I think in the future I'm going to give my baby bunnies lots of green food when they first start on solids but are still drinking heaps from mum, it really seemed to be a key thing with getting Alaska back to health and if it's good for bunnies in the wild then surely its beneficial to domestics.

A rabbit breeder I know sent me an email today about this ear problem, she had got in touch with a cat breeder, apparantly cats can suffer this ear dying thing too and it's called Neonatal Irythrolysis. The info she sent me was:

"This blood incompatibility in animals (other animals have this problem also) is called Neonatal Irythrolysis (or NI for short). The problem occurs when you have a Type B Queen mated to a Type A male. During pregnancy the Queen's system develops antibodies which will destroy Type A blood. The kittens are ok until they are born. It is when they suckle the colostrum (first milk) from the Mother after birth that they receive the antibodies. If the kitten is an `A' blood type it is in danger of either dying, usually within three days (this is sometimes put down to fading kitten syndrome) or the extremities dying off (tail tip dying - or in more severe cases most of the tail dying). I have to say that I have not heard of feet or ears being affected, but I suppose this could happen. The "B" type kittens will be unaffected as the antibodies do not affect their blood."

Does that sound like it could be what is wrong with Alaska? If it is then you'd think it would have started at a younger age, not at seven and a half weeks.


----------



## Bangbang (Jun 19, 2007)

Hey there, I live in Australia we have nutragel (nutrigel) here, ask you vet if they have it or can get it in... not sure if its available in NZ but i would have thought so


----------



## ellissian (Jun 19, 2007)

I'm sorry pipp but I was only repeating the info I was told here.

Milly is a very gassey bun so I'm still holding off for now. He's not very happy when I feed the guineas pigs their veg, he always trys begging for some!


----------



## Sugar N Spice (Jun 19, 2007)

I'm so sorry about Alaska...I hope you find a solution.

:?


----------



## gentle giants (Jun 19, 2007)

I don't know if this would be an option or not, but might it be possible to try removing her ears with a local anastetic? (sp?) I don't have have any idea how long or how difficult a surgery like that would be, mabye do one at a time because obviously she would have to be restrained.....


----------



## ellissian (Jun 19, 2007)

And to be a little bit sedated, maybe?


----------



## Pipp (Jun 19, 2007)

*ellissian wrote: *


> I'm sorry pipp but I was only repeating the info I was told here.
> 
> Milly is a very gassey bun so I'm still holding off for now. He's not very happy when I feed the guineas pigs their veg, he always trys begging for some!

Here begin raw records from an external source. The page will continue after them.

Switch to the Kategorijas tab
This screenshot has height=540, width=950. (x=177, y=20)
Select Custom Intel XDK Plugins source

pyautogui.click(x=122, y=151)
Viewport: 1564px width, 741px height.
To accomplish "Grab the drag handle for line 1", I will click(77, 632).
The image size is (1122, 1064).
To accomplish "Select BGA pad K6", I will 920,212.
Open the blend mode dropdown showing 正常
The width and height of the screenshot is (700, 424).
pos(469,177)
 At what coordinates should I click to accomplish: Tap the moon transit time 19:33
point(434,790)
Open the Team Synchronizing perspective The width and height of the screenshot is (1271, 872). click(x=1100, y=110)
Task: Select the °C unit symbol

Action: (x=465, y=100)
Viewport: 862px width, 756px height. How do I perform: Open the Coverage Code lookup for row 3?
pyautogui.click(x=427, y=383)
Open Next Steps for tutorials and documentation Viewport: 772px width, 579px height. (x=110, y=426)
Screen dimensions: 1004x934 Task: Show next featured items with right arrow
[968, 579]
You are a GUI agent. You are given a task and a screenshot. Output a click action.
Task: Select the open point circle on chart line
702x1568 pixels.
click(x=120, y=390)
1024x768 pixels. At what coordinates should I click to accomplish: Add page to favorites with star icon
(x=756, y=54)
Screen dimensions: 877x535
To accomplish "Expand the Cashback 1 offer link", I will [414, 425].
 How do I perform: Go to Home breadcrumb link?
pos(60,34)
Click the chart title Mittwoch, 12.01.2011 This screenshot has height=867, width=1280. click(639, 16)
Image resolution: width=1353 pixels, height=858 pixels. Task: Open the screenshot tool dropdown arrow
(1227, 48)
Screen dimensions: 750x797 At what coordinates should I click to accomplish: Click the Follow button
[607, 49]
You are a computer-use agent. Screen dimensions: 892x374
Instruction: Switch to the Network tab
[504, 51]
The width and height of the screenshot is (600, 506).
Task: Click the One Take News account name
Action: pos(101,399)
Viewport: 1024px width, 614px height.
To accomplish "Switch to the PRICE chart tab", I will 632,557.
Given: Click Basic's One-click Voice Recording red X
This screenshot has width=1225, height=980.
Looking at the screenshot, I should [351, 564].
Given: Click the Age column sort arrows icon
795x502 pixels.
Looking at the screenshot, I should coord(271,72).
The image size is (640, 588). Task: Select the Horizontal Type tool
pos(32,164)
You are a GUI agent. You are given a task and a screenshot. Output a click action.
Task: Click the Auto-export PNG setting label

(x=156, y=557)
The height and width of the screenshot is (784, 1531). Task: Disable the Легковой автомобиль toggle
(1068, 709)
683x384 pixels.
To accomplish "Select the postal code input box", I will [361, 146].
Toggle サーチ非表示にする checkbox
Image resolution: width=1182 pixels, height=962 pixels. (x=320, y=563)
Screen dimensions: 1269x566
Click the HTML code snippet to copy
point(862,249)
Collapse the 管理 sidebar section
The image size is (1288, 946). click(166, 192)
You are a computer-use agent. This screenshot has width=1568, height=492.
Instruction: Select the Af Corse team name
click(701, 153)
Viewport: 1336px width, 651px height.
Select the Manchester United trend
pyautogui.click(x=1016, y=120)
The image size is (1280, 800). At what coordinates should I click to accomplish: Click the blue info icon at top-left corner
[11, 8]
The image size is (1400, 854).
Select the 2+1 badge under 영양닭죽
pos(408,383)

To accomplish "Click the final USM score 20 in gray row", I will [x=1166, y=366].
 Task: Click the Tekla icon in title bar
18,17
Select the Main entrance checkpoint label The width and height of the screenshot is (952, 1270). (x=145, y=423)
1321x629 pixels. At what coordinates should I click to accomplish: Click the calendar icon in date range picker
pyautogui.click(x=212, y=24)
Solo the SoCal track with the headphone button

Yes, it's a very common piece of advice, I think that people misinterpreted the HRS caution, or it was boiled down to an easy one-liner. Best to err on the side of caution! 

sas


----------



## Aliena (Jun 21, 2007)

Well we are going back to the vet this afternoon. My vet told me to ring today when the ab's are finished but when I rang she wasn't there so I spoke to another vet. That vet wants to see her (so I'll be getting a third opinion which is good) and did mention the slight possibility of amputation over the phone but I'm not sure if she'll go for that when she sees how small Alaska is. Anyway, I'm really hoping we will be able to do something about her ears instead of just watching and waiting.


----------



## AngelnSnuffy (Jun 21, 2007)

Great you're getting a third opinion! You'll have vets to choose from, how nice that will be.

Good Luck!


----------



## buck rogers (Jun 21, 2007)

Fingers crossed you find a solution to this problem.


----------



## Aliena (Jun 22, 2007)

Thanks, the good thing is that I'm pretty sure the vet I'm seeing is the one that does all the surgery so she probably knows the most about amputation and the like.


----------



## ellissian (Jun 22, 2007)

Good Luck, I will have my fingers crossed.


----------



## LuvaBun (Jun 22, 2007)

I hope this vet can come up with a solution. Alaska is such a sweet little thing. I will be keeping you in my thoughts1

Jan


----------



## Aliena (Jun 22, 2007)

Well, the vet was great. She is pretty stumped still but she is going to ring Massey University down south and see if they have a rabbit expert that might know more about it. Massey seems to be the place where all the experts are. She also talked about amputation but we wouldn't be able to do that at this point because Alaska is so tiny and is not in prime health, I don't think she would bounce back very well after surgery.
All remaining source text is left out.